*** TEXT SECTION ***

The format will be at least six meetings throughout summer of 2008 (dates to be determined by learning circle participants).
Themes and questions that will be discussed include:
- Designing assignments that will allow students to answer the questions:
- "What do I want to do after I graduate from college?"
- "What type of advanced training programs are needed for my chosen career path?"
- "What are the specific requirements for application to my programs of choice?"
- Designing assignments that will allow students to effectively analyze their progress toward their professional goals and to create short term plans to achieve those goals.
- Designing activities that will allow students to practice their oral and written communication skills.
- Effective use of campus resources and alumni resources to help students connect with those in target careers.
Exploration and Examination of Knowing
Facilitators: Michelle Erklenz-Watts, Kenneth Fasching-Varner, and James Wood, Ralph Wilson School of Education
Participants: Asim Abu-Baker, Suzanne Freeman, Doug Llewellyn, Jeff Liles, Barney Ricca
This learning circle will use self-reflection, cross-classroom critiques, and dialogue to examine and move beyond a singular positivist lens of knowledge. We would like the group to first deconstruct what is we, as instructors, know about knowledge (in general and specific to the courses we teach). We will then use that foundation to explore how students’ knowledge comes to be known. An essential question will be: can our students’ knowledge be known? Using this question as a catalyst, many philosophical, theoretical and pedagogical questions should be raised (e.g., How is knowledge created? What knowledge is fluid or static, or could it be both?) This learning circle will serve as a forum for such questions that will ultimately affect how we think about our own knowledge as well as our students. The overall goal of the learning circle will be to revisit, and perhaps revise, the structure and style of our courses.

*** PROVIDED RECORDS ***

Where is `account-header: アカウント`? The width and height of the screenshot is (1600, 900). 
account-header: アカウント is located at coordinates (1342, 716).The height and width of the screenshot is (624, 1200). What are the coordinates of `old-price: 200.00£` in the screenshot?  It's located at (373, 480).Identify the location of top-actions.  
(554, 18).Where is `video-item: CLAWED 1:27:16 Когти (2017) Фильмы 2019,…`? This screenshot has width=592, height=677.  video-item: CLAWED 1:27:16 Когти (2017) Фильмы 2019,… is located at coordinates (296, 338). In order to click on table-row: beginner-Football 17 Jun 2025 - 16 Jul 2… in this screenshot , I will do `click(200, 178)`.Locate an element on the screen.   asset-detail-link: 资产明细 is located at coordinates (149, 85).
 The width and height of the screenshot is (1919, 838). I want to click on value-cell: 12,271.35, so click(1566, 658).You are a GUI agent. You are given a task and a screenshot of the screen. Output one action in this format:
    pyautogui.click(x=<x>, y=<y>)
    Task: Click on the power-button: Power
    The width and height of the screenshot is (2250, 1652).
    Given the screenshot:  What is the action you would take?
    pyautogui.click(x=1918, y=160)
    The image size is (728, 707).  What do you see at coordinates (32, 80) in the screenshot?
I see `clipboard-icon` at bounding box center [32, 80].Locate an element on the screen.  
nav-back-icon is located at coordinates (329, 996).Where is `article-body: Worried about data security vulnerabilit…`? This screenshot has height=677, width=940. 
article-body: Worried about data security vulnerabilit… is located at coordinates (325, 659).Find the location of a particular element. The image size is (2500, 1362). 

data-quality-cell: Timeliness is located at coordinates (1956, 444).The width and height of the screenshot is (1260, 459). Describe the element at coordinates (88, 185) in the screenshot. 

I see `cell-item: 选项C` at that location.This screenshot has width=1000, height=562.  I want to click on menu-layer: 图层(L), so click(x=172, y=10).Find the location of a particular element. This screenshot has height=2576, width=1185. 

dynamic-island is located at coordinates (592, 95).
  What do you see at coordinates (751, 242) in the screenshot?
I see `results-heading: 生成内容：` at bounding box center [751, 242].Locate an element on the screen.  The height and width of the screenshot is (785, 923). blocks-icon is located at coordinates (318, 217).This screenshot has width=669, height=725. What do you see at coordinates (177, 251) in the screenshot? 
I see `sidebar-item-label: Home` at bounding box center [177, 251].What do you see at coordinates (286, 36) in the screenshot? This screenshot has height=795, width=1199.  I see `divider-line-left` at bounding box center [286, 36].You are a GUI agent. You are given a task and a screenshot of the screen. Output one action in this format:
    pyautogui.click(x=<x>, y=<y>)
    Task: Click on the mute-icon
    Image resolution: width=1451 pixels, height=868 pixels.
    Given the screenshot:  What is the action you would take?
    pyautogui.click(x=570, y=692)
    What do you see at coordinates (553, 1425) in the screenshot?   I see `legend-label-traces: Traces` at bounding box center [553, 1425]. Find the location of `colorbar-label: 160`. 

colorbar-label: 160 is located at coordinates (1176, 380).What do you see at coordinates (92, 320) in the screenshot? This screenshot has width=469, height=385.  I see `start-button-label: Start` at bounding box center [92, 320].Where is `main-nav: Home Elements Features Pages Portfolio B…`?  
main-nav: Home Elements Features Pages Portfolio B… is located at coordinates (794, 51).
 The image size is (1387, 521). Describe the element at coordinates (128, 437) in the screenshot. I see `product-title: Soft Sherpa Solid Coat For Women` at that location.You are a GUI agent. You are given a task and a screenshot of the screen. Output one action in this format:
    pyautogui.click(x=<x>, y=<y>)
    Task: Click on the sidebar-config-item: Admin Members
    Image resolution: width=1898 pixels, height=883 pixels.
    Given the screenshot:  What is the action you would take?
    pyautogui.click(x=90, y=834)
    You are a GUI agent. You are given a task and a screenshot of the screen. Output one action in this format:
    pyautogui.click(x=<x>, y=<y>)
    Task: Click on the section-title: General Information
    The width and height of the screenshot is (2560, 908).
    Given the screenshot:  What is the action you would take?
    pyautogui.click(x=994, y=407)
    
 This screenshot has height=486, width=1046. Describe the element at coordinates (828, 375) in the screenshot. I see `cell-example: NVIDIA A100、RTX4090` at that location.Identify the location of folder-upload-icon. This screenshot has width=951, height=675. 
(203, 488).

***

PROBLEMS TO SOLVE:
A - Answer these questions using the learning circle description:
(i) What is the minimum number of meetings planned, and during which summer?
(ii) Which school are the facilitators of "Exploration and Examination of Knowing" from?
(iii) What is the overall goal of that learning circle?
B - Can you return the passage from the learning circle description starting with "- Designing assignments that will allow students to effectively" and going on through "in target careers.", copied word for word?

SOLUTIONS FOR EACH TASK:
A -
(i) At least six meetings, during the summer of 2008.
(ii) The Ralph Wilson School of Education.
(iii) To revisit, and perhaps revise, the structure and style of their courses.

B -
- Designing assignments that will allow students to effectively analyze their progress toward their professional goals and to create short term plans to achieve those goals.
- Designing activities that will allow students to practice their oral and written communication skills.
- Effective use of campus resources and alumni resources to help students connect with those in target careers.